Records
•••••
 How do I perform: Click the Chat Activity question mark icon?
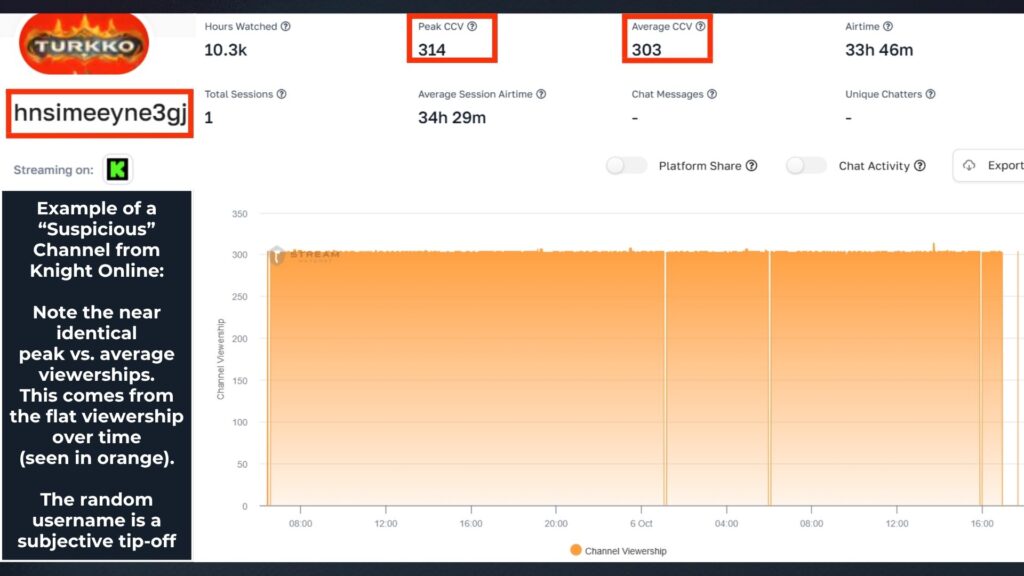click(x=919, y=166)
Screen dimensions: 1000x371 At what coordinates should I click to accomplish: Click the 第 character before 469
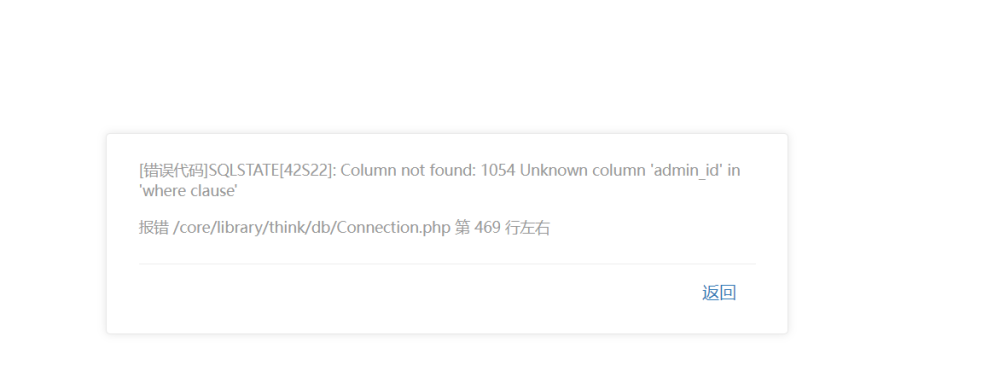pyautogui.click(x=462, y=228)
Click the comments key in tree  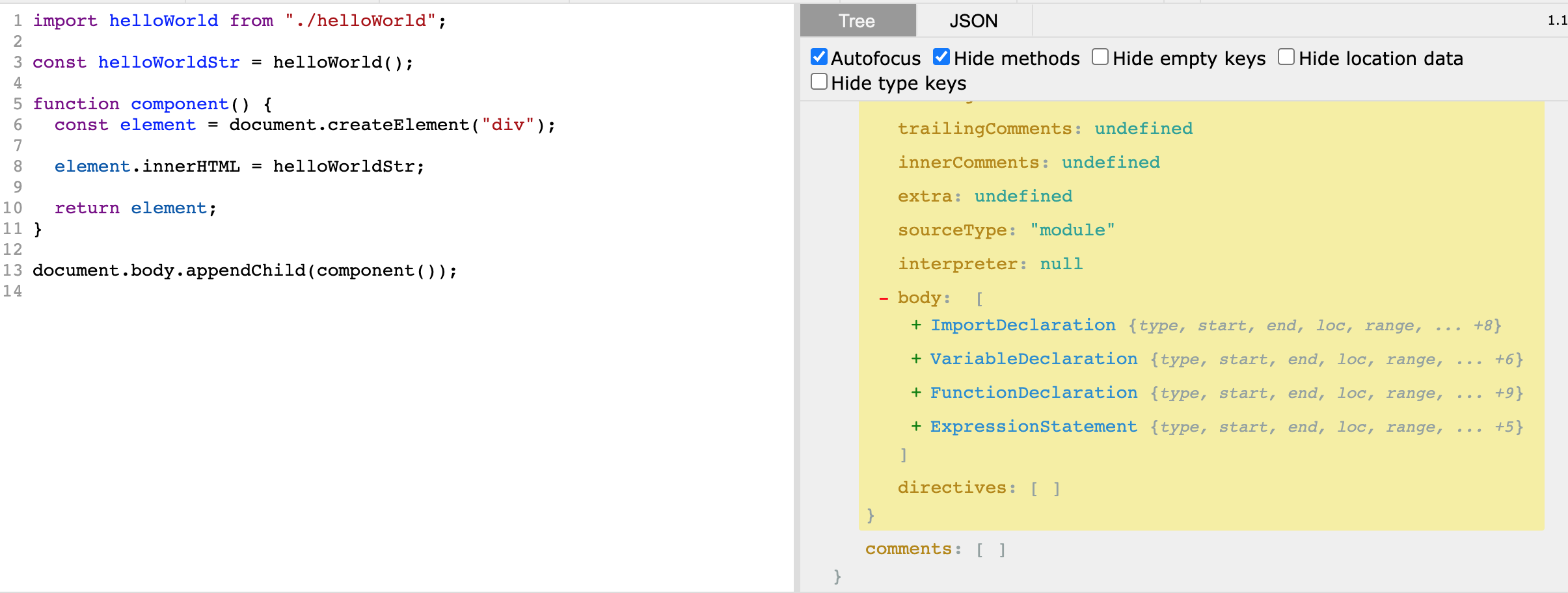pyautogui.click(x=908, y=549)
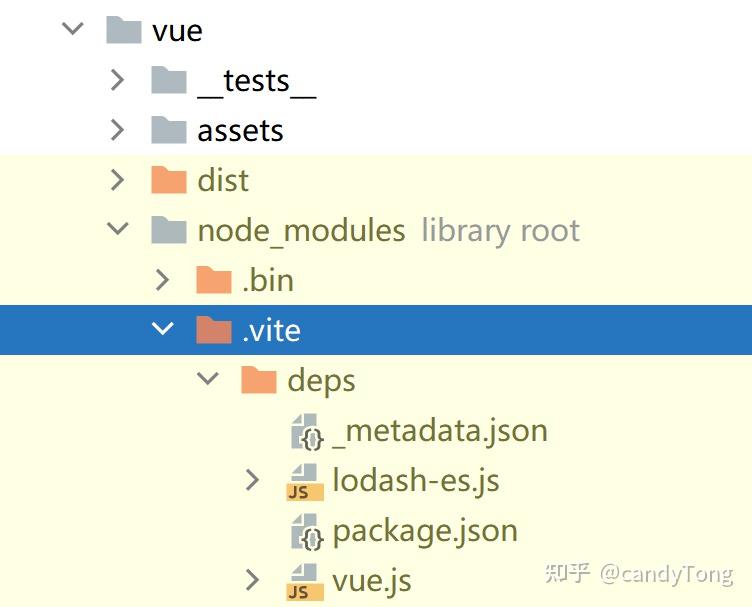
Task: Expand the __tests__ folder
Action: click(118, 79)
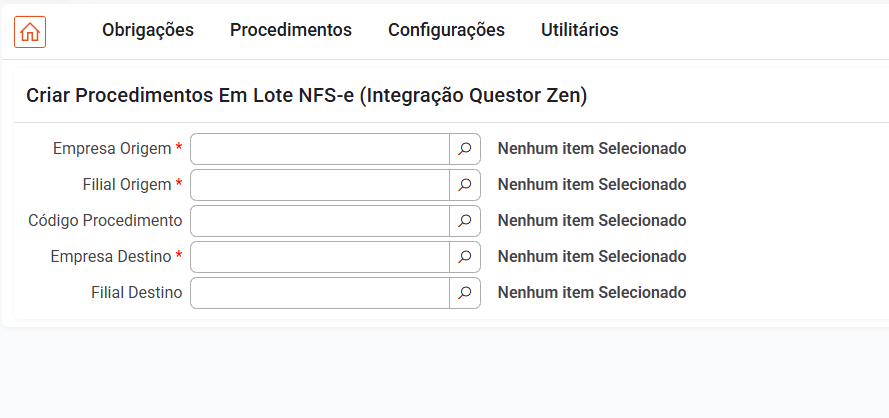Focus the Empresa Origem input field
The width and height of the screenshot is (889, 418).
click(x=320, y=149)
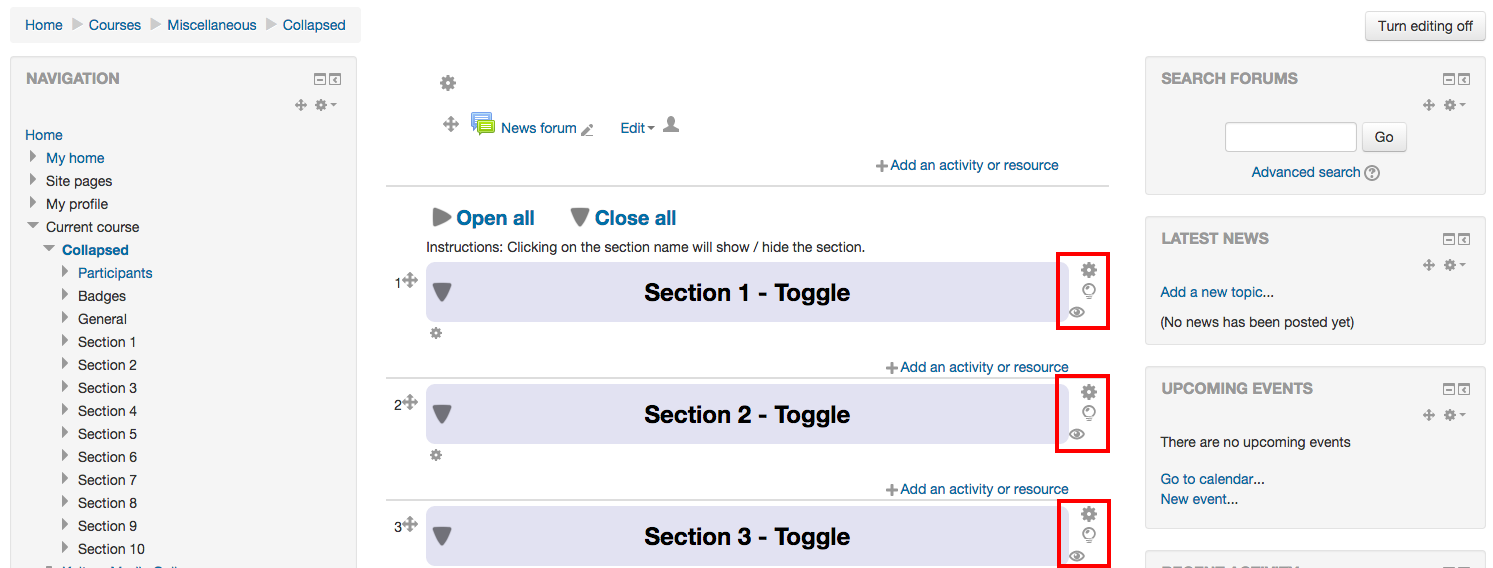Open Participants in the navigation tree
Screen dimensions: 1493x568
pyautogui.click(x=115, y=273)
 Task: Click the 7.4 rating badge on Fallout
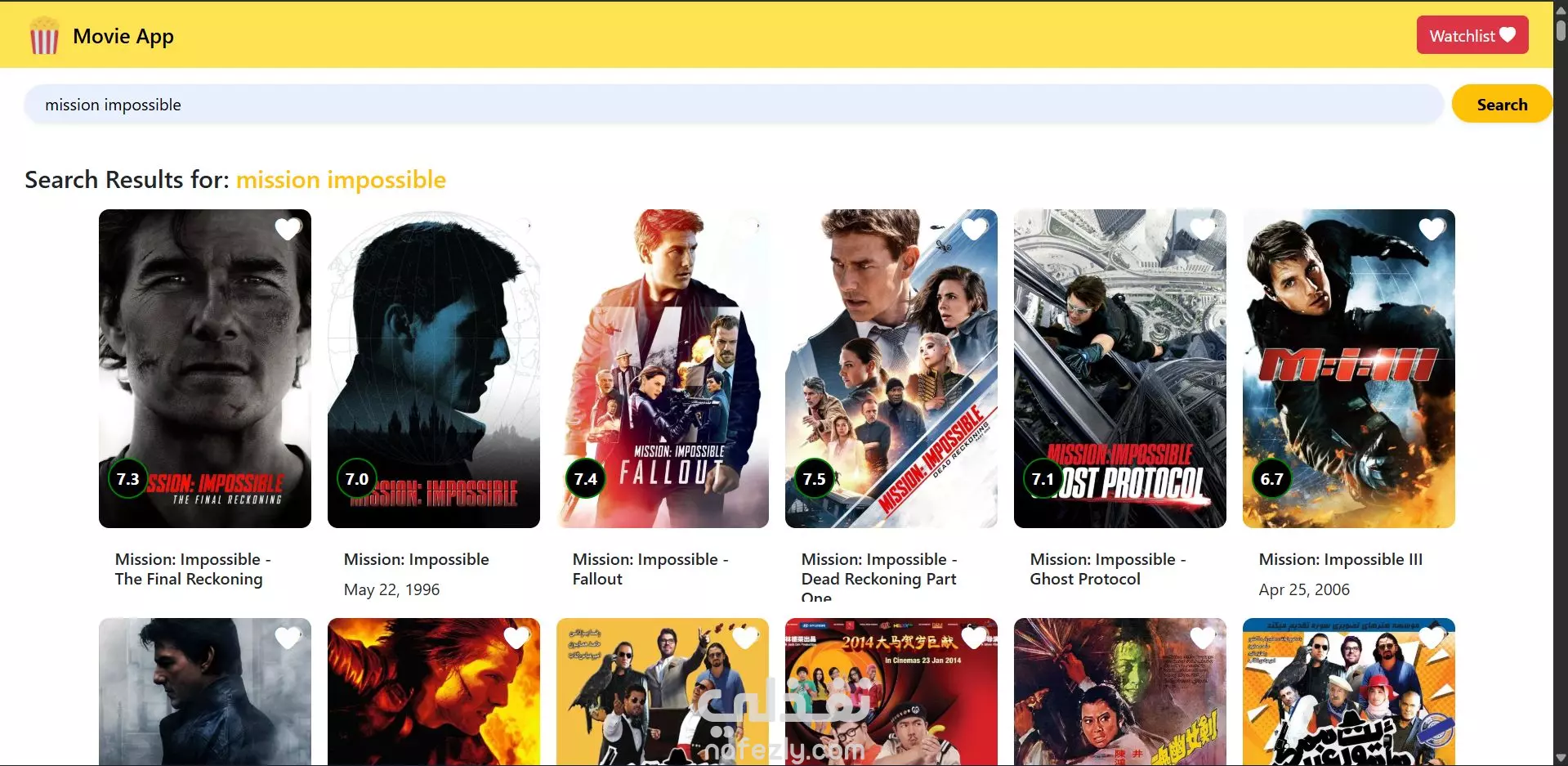point(586,479)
•••••
CHALLENGE - Copy the items above verbatim, from the line with "Screen dimensions: 1000x371" to the line with "pyautogui.click(x=462, y=228)", leaving out the pictures.

SOLUTION TO THIS PROBLEM -
Screen dimensions: 1000x371 At what coordinates should I click to accomplish: Click the 第 character before 469
pyautogui.click(x=462, y=228)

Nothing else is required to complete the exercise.